On 05/14/2012 10:36 PM, Dag Sverre Seljebotn wrote:
> On 05/14/2012 06:31 PM, mark florisson wrote:
>> On 12 May 2012 22:55, Dag Sverre Seljebotn<d.s.seljebotn at astro.uio.no>   wrote:
>>> On 05/11/2012 03:37 PM, mark florisson wrote:
>>>>
>>>> On 11 May 2012 12:13, Dag Sverre Seljebotn<d.s.seljebotn at astro.uio.no>
>>>>    wrote:
>>>>>
>>>>> (NumPy devs: I know, I get too many ideas. But this time I *really*
>>>>> believe
>>>>> in it, I think this is going to be *huge*. And if Mark F. likes it it's
>>>>> not
>>>>> going to be without manpower; and as his mentor I'd pitch in too here and
>>>>> there.)
>>>>>
>>>>> (Mark F.: I believe this is *very* relevant to your GSoC. I certainly
>>>>> don't
>>>>> want to micro-manage your GSoC, just have your take.)
>>>>>
>>>>> Travis, thank you very much for those good words in the "NA-mask
>>>>> interactions..." thread. It put most of my concerns away. If anybody is
>>>>> leaning towards for opaqueness because of its OOP purity, I want to refer
>>>>> to
>>>>> C++ and its walled-garden of ideological purity -- it has, what, 3-4
>>>>> different OOP array libraries, neither of which is able to out-compete
>>>>> the
>>>>> other. Meanwhile the rest of the world happily cooperates using pointers,
>>>>> strides, CSR and CSC.
>>>>>
>>>>> Now, there are limits to what you can do with strides and pointers.
>>>>> Noone's
>>>>> denying the need for more. In my mind that's an API where you can do
>>>>> fetch_block and put_block of cache-sized, N-dimensional blocks on an
>>>>> array;
>>>>> but it might be something slightly different.
>>>>>
>>>>> Here's what I'm asking: DO NOT simply keep extending ndarray and the
>>>>> NumPy C
>>>>> API to deal with this issue.
>>>>>
>>>>> What we need is duck-typing/polymorphism at the C level. If you keep
>>>>> extending ndarray and the NumPy C API, what we'll have is a one-to-many
>>>>> relationship: One provider of array technology, multiple consumers (with
>>>>> hooks, I'm sure, but all implementations of the hook concept in the NumPy
>>>>> world I've seen so far are a total disaster!).
>>>>>
>>>>> What I think we need instead is something like PEP 3118 for the
>>>>> "abstract"
>>>>> array that is only available block-wise with getters and setters. On the
>>>>> Cython list we've decided that what we want for CEP 1000 (for boxing
>>>>> callbacks etc.) is to extend PyTypeObject with our own fields; we could
>>>>> create CEP 1001 to solve this issue and make any Python object an
>>>>> exporter
>>>>> of "block-getter/setter-arrays" (better name needed).
>>>>>
>>>>> What would be exported is (of course) a simple vtable:
>>>>>
>>>>> typedef struct {
>>>>>      int (*get_block)(void *ctx, ssize_t *upper_left, ssize_t *lower_right,
>>>>> ...);
>>>>>      ...
>>>>> } block_getter_setter_array_vtable;
>>>>>
>>>>> Let's please discuss the details *after* the fundamentals. But the reason
>>>>> I
>>>>> put void* there instead of PyObject* is that I hope this could be used
>>>>> beyond the Python world (say, Python<->Julia); the void* would be handed
>>>>> to
>>>>> you at the time you receive the vtable (however we handle that).
>>>>
>>>>
>>>> I suppose it would also be useful to have some way of predicting the
>>>> output format polymorphically for the caller. E.g. dense *
>>>> block_diagonal results in block diagonal, but dense + block_diagonal
>>>> results in dense, etc. It might be useful for the caller to know
>>>> whether it needs to allocate a sparse, dense or block-structured
>>>> array. Or maybe the polymorphic function could even do the allocation.
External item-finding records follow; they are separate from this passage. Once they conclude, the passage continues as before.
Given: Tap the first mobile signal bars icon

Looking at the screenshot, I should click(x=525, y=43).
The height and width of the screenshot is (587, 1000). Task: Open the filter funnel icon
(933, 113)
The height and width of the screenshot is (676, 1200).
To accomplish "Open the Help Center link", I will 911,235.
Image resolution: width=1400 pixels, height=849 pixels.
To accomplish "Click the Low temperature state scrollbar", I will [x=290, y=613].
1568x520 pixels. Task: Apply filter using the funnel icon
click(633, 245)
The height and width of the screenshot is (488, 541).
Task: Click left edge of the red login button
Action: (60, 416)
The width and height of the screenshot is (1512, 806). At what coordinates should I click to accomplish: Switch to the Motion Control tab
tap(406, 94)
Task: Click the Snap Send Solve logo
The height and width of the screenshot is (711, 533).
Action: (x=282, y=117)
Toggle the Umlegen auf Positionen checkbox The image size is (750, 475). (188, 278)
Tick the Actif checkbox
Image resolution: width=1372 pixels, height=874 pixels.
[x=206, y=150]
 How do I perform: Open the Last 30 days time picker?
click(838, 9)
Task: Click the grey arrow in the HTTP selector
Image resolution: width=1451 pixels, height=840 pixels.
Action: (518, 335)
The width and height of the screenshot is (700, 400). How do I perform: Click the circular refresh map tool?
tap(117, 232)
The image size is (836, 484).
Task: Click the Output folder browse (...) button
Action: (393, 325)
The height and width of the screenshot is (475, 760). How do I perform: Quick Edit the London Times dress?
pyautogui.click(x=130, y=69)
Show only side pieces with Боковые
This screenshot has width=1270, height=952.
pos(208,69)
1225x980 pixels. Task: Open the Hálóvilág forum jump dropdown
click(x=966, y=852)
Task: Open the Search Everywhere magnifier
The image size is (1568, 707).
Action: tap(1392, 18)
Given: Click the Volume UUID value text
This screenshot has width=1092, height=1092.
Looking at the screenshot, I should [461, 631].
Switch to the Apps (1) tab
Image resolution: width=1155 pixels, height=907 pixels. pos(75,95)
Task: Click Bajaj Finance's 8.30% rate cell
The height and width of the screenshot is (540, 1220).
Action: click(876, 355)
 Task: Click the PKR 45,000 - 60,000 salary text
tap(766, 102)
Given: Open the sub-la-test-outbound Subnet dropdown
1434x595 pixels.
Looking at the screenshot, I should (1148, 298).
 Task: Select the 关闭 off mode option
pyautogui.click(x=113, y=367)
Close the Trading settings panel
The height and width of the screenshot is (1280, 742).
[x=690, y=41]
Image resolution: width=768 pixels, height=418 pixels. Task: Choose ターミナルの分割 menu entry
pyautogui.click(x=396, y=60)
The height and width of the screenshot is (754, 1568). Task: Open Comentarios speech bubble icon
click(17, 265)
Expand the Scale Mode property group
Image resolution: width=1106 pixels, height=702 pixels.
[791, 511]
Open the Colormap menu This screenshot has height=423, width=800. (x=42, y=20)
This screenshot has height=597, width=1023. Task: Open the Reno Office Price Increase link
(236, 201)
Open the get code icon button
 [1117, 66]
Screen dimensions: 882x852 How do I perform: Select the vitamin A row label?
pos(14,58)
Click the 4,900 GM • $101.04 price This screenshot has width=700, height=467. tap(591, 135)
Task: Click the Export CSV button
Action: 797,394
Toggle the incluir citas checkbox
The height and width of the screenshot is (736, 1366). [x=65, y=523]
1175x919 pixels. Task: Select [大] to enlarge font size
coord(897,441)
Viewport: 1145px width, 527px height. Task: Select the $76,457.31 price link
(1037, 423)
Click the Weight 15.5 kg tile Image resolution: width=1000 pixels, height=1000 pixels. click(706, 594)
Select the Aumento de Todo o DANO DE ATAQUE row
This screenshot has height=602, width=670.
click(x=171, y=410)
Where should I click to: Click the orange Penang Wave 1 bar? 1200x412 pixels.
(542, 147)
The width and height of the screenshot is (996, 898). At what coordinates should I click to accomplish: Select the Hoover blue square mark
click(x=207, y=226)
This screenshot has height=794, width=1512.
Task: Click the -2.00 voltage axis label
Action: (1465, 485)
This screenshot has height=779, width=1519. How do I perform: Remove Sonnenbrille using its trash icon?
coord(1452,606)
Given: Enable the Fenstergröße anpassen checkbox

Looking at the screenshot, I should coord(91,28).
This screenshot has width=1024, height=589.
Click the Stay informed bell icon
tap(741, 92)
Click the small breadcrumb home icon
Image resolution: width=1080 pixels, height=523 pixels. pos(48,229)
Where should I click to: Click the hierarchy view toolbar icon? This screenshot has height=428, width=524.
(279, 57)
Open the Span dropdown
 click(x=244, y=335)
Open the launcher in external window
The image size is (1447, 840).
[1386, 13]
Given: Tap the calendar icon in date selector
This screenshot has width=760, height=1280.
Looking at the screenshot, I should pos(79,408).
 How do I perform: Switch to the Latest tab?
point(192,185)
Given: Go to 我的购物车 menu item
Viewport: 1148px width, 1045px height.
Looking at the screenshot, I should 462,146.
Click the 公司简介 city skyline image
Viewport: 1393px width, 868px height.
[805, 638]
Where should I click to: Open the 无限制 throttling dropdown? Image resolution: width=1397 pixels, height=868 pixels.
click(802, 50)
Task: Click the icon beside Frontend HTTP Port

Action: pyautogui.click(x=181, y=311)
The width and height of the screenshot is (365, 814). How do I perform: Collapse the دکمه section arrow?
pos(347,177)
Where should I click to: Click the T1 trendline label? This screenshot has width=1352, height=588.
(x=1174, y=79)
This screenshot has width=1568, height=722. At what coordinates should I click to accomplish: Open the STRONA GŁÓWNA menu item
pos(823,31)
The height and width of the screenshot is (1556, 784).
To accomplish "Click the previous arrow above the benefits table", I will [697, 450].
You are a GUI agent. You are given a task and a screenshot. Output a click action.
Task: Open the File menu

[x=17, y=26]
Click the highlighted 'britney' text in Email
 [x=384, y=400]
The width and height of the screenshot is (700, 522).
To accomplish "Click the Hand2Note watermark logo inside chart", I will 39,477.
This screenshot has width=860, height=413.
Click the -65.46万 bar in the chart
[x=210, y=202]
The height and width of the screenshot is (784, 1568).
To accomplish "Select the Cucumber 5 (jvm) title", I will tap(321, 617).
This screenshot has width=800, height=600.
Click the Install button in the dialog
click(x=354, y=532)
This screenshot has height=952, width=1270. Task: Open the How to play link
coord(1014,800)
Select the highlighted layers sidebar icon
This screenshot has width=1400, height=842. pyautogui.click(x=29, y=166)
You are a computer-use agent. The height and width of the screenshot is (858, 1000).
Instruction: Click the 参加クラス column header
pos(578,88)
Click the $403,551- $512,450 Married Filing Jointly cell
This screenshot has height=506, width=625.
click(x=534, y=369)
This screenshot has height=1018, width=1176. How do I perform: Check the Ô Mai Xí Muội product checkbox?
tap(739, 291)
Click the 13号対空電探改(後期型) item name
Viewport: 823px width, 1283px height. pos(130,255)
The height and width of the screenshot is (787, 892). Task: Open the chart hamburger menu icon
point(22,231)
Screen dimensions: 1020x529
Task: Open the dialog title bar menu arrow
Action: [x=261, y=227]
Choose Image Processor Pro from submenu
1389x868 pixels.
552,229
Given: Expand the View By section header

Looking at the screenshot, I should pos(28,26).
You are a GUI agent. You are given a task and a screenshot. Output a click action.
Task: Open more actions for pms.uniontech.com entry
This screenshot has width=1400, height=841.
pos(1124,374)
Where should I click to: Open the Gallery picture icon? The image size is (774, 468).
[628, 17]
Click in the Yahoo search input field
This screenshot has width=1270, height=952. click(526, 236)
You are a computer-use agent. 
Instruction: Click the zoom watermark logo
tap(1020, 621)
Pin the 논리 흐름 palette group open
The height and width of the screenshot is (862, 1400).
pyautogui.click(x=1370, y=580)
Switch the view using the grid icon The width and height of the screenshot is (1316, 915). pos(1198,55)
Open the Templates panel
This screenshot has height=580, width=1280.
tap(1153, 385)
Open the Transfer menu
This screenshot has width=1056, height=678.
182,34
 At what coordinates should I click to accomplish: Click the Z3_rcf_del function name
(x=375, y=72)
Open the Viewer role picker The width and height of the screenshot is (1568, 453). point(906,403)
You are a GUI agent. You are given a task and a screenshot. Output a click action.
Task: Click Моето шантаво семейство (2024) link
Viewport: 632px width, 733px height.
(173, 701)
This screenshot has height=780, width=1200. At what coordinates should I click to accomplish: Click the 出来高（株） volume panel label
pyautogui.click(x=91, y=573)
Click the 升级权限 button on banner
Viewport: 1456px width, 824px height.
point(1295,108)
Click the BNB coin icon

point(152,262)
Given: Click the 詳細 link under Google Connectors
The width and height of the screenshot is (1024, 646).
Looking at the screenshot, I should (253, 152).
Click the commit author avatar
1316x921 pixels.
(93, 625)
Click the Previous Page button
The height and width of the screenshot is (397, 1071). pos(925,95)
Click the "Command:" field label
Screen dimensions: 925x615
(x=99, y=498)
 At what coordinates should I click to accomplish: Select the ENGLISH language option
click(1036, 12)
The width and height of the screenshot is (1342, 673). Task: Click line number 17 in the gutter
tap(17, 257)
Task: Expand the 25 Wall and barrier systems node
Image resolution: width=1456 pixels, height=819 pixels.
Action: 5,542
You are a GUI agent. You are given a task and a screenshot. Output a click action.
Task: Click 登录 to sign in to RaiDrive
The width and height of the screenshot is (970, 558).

>>>> This needs to happen recursively of course, to avoid intermediate
>>>> temporaries. The compiler could easily handle that, and so could numpy
>>>> when it gets lazy evaluation.
>>>
>>>
>>> Ah. But that depends too on the computation to be performed too; a)
>>> elementwise, b) axis-wise reductions, c) linear algebra...
>>>
>>> In my oomatrix code (please don't look at it, it's shameful) I do this using
>>> multiple dispatch.
>>>
>>> I'd rather ignore this for as long as we can, only implementing "a[:] = ..."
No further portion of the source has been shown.